Decision: Prometheus. The right tool for this job. We ran Prometheus with a 30-day retention, used Thanos for long-term storage when we needed it. Grafana on top. The cardinality was manageable because infrastructure metrics have bounded label sets.

Problem 2: Market data storage. We ingested normalised price updates from multiple venues — roughly 100k–200k data points per second during market hours. Needed to retain months of data for model training and backtesting. Queries were a mix: “all EUR/USD prices in this 5-minute window” (range queries) and “average spread by venue by hour over the last month” (analytical).

Decision: ClickHouse. The write throughput with batching (500 rows, 50ms window) was easily adequate. The columnar storage compressed market data exceptionally well — each price update was roughly 50 bytes uncompressed, 8–12 bytes after compression. Analytical queries over months of data ran in seconds. We partitioned by day and used an ORDER BY (instrument, timestamp) primary key for range query performance.

The operational investment: ClickHouse required more care than a managed database. Shard planning, backup configuration, replication setup. Worth it for the query performance.

Problem 3: Business metrics. Monthly active users, transaction counts by product type, revenue metrics. Moderate volume (thousands of data points per day). Arbitrary ad-hoc queries from analysts. Joins to customer and product tables.

Decision: TimescaleDB. The business metrics needed to join to relational data in PostgreSQL — customer IDs, product definitions, region mappings. Running a separate time-series database for this would have required ETL to bring the relational data over. TimescaleDB let us keep both in PostgreSQL with a single query. The write volume was trivially within PostgreSQL’s capabilities.

The Failure Modes We Encountered

ClickHouse merge pressure: ClickHouse uses an LSM-style merge tree. At very high insert rates, inserts create parts faster than background merges can coalesce them. The symptom: “too many parts” errors, query degradation. Fix: increase batch size, reduce insert frequency, tune the merge settings. We’d been inserting too frequently with small batches.

Prometheus cardinality explosion: a developer added a label with a high-cardinality value (request ID) to a metric. Prometheus memory usage spiked from 2GB to 18GB in hours. Fix: remove the label, restart (losing some recent metrics history), add a CI check that validates metric labels against a cardinality budget.
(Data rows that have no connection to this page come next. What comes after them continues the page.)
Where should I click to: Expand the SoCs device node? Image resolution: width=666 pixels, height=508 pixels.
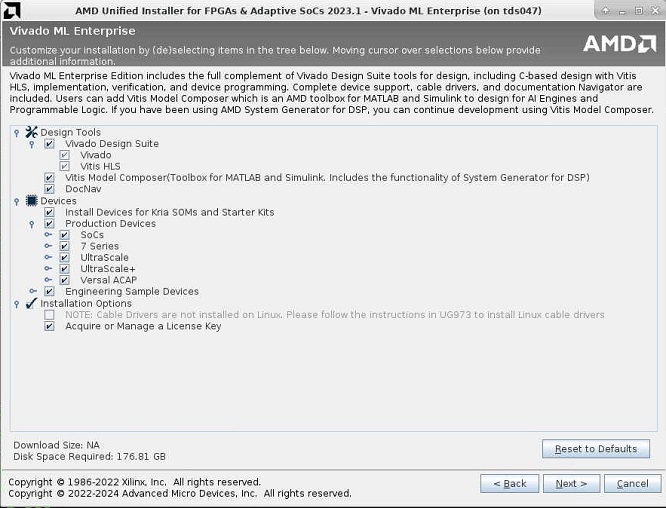pyautogui.click(x=48, y=235)
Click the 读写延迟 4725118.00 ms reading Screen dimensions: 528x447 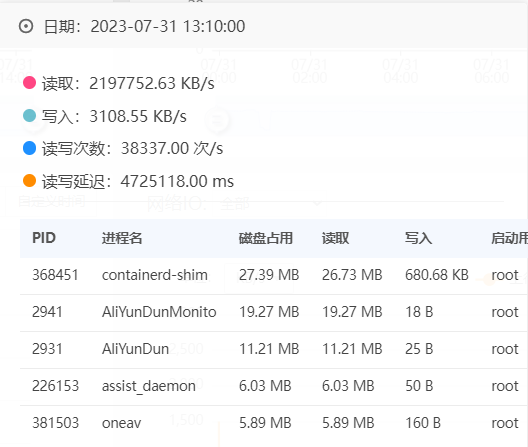point(138,181)
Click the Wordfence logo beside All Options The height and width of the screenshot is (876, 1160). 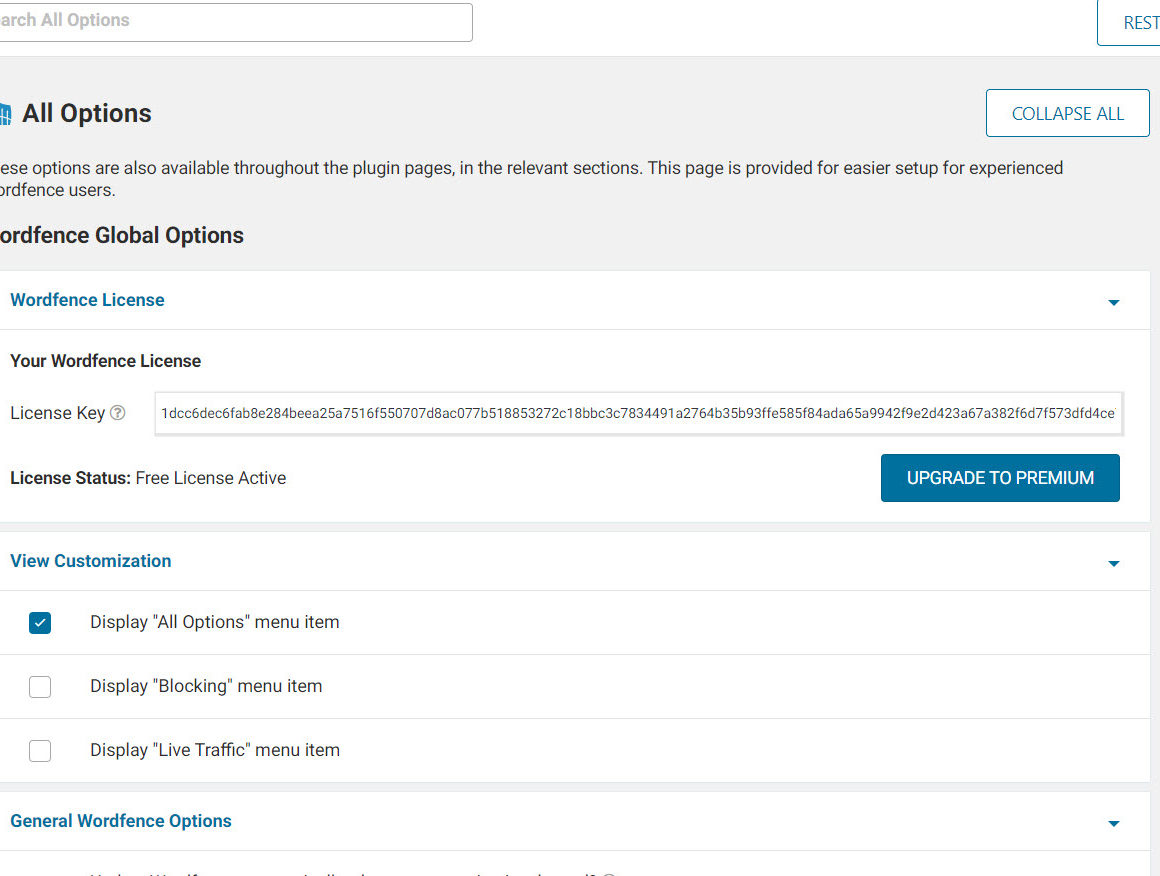pos(5,115)
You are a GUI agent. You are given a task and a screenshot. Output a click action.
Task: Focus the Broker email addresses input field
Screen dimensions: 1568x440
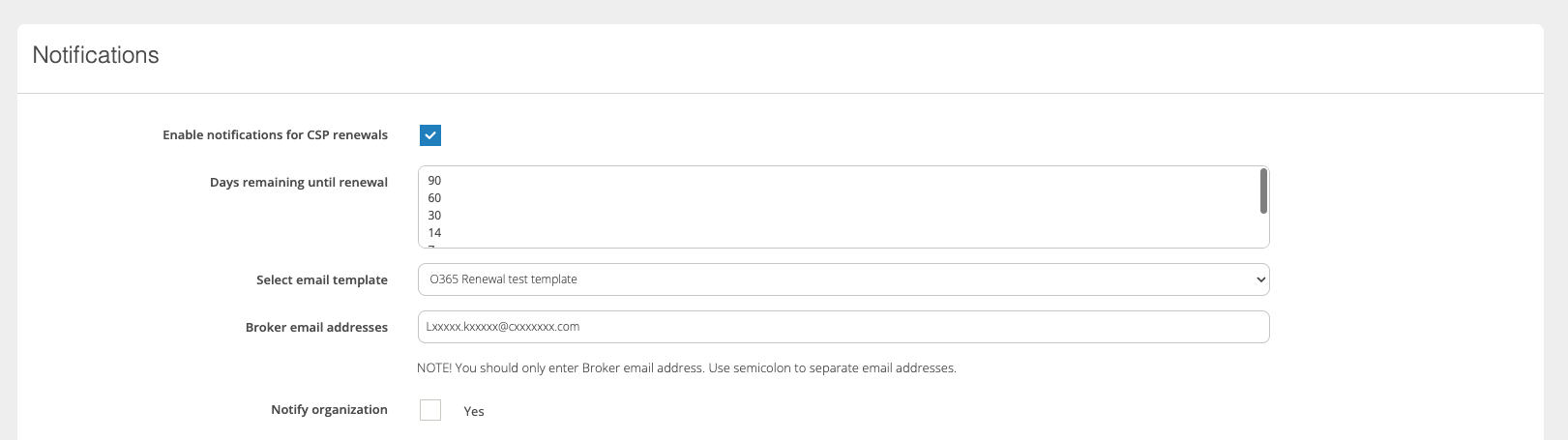842,327
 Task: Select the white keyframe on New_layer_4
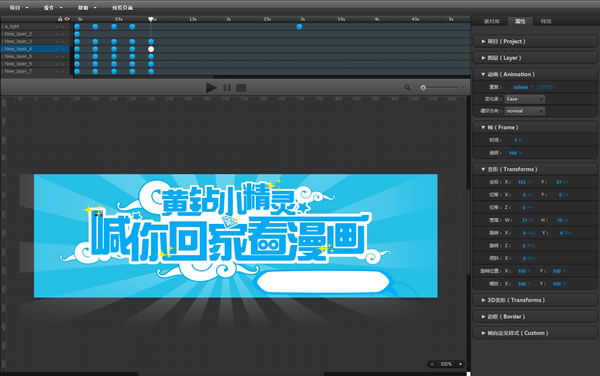(151, 49)
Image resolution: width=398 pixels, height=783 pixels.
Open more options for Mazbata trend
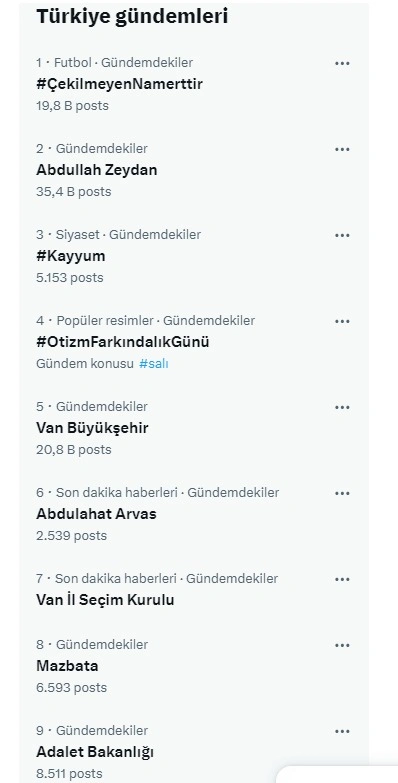(x=342, y=645)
TimescaleDB chunk retention: TimescaleDB chunks (the time-partitioned sub-tables) accumulate. We hadn’t configured a retention policy, and after six months, the chunk count was large enough to affect query planning. Fix: set add_retention_policy('metrics_table', interval '6 months').
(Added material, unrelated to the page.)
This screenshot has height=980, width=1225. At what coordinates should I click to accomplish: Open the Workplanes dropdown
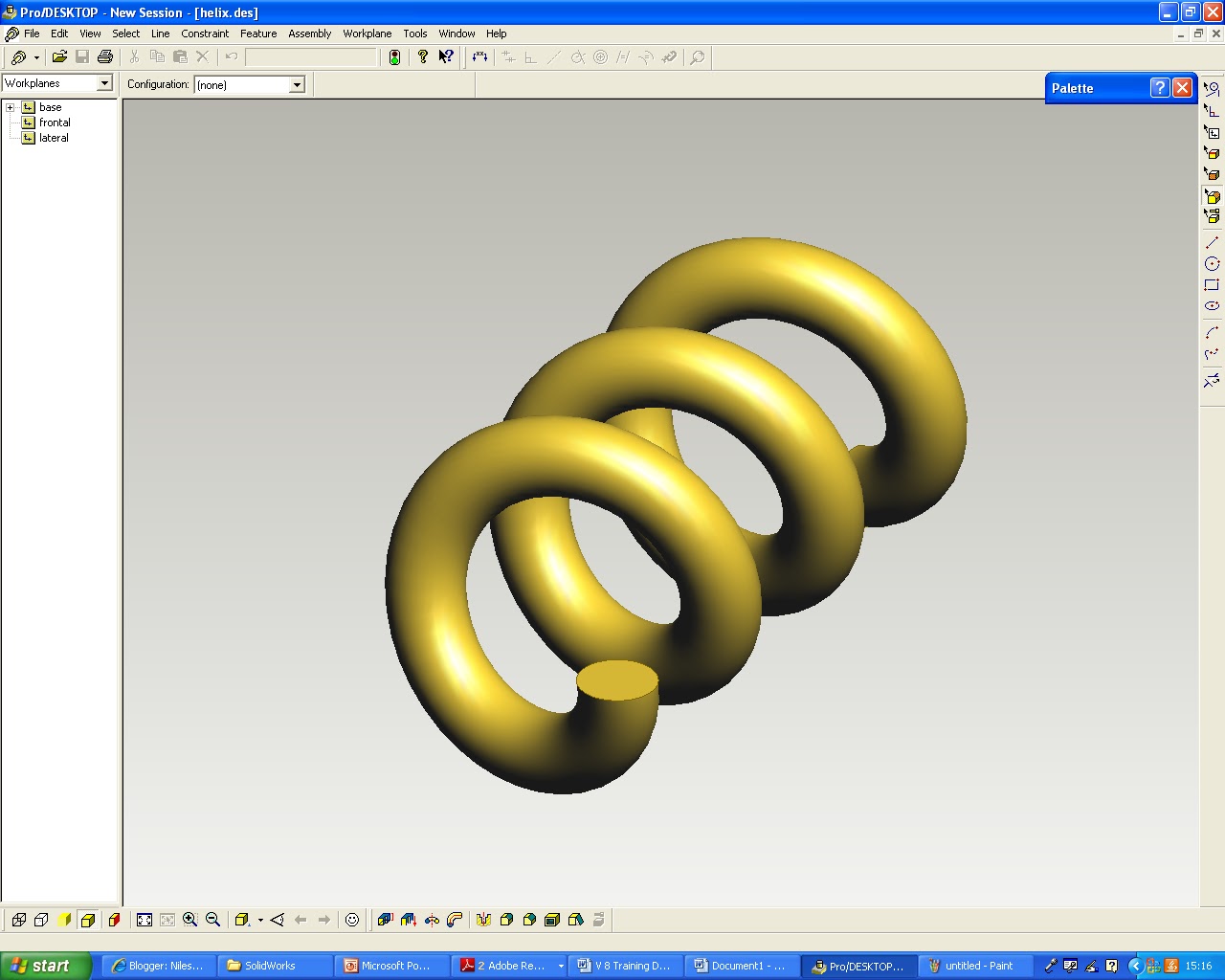pos(105,83)
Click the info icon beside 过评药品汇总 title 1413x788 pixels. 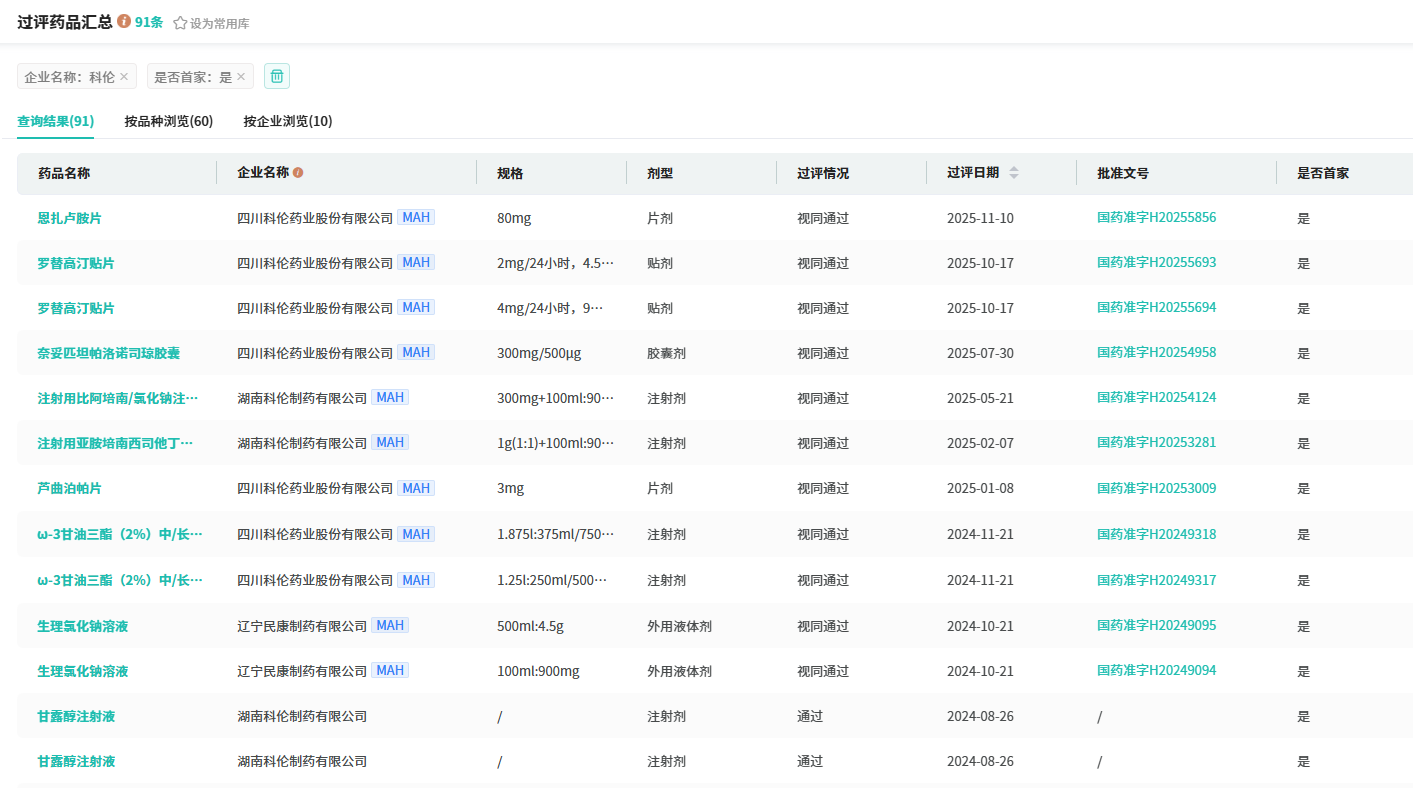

What I’d Tell Someone Starting in 2020

  • Don’t use your relational database for time series at scale. PostgreSQL with a timestamp index will work up to a few million rows. Past that, TimescaleDB (same database, better), or a purpose-built TSDB.
  • Prometheus is for monitoring, not storage. If you need to query raw metrics from 6 months ago, you need something else (Thanos, Cortex, or a separate store).
  • ClickHouse is exceptional for analytical time series if you can accept operational complexity. The query speed is hard to match.
  • InfluxDB works if your cardinality is bounded. If you’re building a SaaS product where each customer has their own series, InfluxDB’s cardinality limits will bite you.
  • Evaluate on your actual access patterns. The “benchmark” numbers on vendor websites are optimised for their strongest case. Run your actual query patterns against each candidate.

By 2020 the right answer was clearly “it depends on which of the three problems you have.” The mistake is picking one system for all three and discovering later that it’s wrong for two of them.